Inverse functions. Thorough study of concept.

Mathematical Software. Mathematical Research. Mathematical Education. Tvalx Products.



In the article Exploring Inverse Functions we made first approach to the topic avoiding formal definition of inverse function. Let's study thoroughly the concept of inverse function.

From set-theoretical point of view a function is a set of ordered pairs. For example, y=2x is {(x, 2*x) | x ϵ R} . Take any one-to-one function f = {(x, y) | x ϵ D, y=f(x)}, where f denotes the function as a set of ordered pairs and as a rule of computing y for given x. The domain of f is D and the range is R. Consider set of ordered pairs g = {(y, x) | x ϵ D, y=f(x)}. So, we switched x and y. Is g a function? Since f is one-to-one, yes, g is a function. For each given y we have exactly one corresponding x. The letters x and y are just symbols used inside curled brackets. If we write  g = {(a, b) | x ϵ D, a=f(b)}, the logic does not change. So we can write g = {(x, y) | y ϵ D, x=f(y)} to follow convention that argument is denoted by x and value is denoted by y. Thus we can formulate a definition:

Definition 1.

Let  f = {(x, y) | x ϵ D, y=f(x)} be a one-to-one function. Then g = {(x, y) | y ϵ D, x=f(y)}is called inverse function for f.


By convention an inverse function of f is denoted by f -1 . So g = f -1 .

It's possible to give a strict set-theoretical proof that there is exactly one inverse function for given f. Let's accept it as obvious.

Note that if g is the inverse function for f then f is the inverse function for g. Indeed, f = {(x, y) | x ϵ D, y=f(x)} = {(x, y) | y ϵ R, x=g(y)} . Thus the logical roles of f and g are symmetrical. Neither f nor g have any preference over each other. Thus we can say that for any one-to-one function there is exactly one pair of mutually inverse functions. Indeed, switching x and y results in switching between two functions. Let's call it a pair of mutually inverse functions.
···
=== TASKS FOR THIS EXERCISE ===
1. In the text on inverse functions, what is a function from a set-theoretical point of view?
2. Repeat the text on inverse functions, everything from "In the article" down to "concept of inverse function.".
3. Carry on with the text on inverse functions from the point where it stops.
···
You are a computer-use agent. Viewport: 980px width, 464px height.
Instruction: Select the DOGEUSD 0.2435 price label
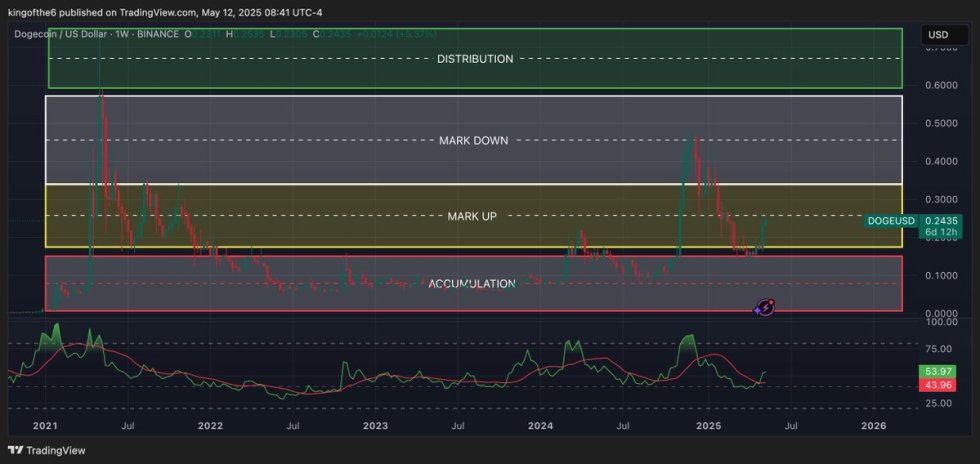(x=899, y=220)
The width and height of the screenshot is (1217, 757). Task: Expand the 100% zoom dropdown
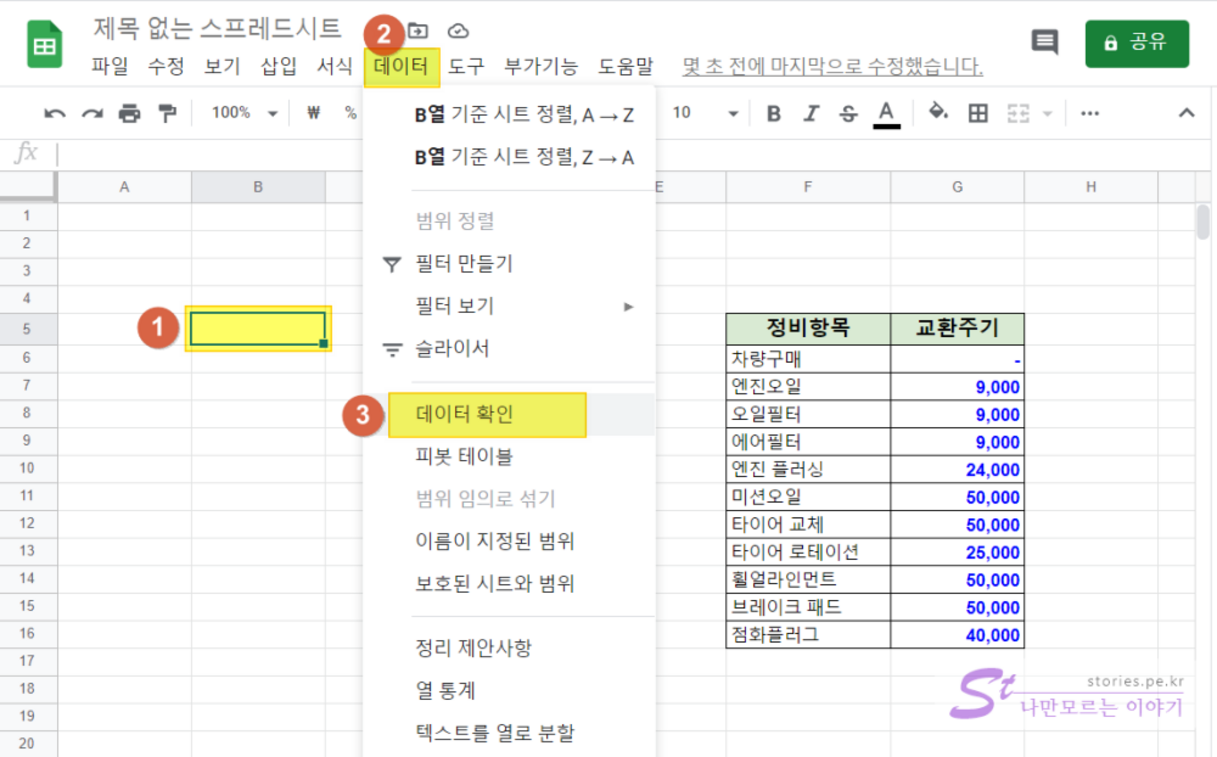(x=243, y=113)
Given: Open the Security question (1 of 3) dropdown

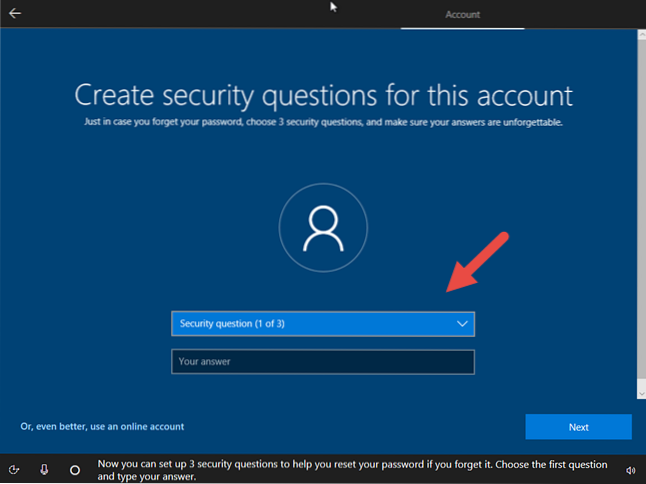Looking at the screenshot, I should [310, 324].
···
=== RESULTS ===
1. A set of ordered pairs.

2.
In the article Exploring Inverse Functions we made first approach to the topic avoiding formal definition of inverse function. Let's study thoroughly the concept of inverse function.

3.
Among standard functions we have following pairs of mutually inverse functions:  (e^x, ln(x)), (sinh(x), asinh(x)) . We can also construct more trivial pairs of mutually inverse functions: (2x, x/2), (x^3, x^(1/3)) . During such construction we "solve" original function for y. For example, y = 1 + 2x is solved for y : x = (y -1) / 2 . Thus we get a pair of mutually inverse functions (1 + 2x, (x - 1) /2) . We should use such "solution" carefully, since it works only for one-to-one functions (one-to-one functions are called bijections in Set Theory).

We used to think of arcsine as inverse function of sine. Is it not? In sense of Definition 1 the answer is No. Arcsine is a bijection and has an inverse function, that is a restriction of sine to interval [-π/2, π/2] . Thus arcsine and restriction of sine to interval [-π/2, π/2]  form a pair of inverse functions. We could call sine and arcsine a conventional pair of inverse functions. Another example of conventional pair of inverse functions is a pair of x squared and square root of x. But we should remember that facts, which are true for pairs of inverse functions, are not necessarily true for conventional pairs of inverse functions.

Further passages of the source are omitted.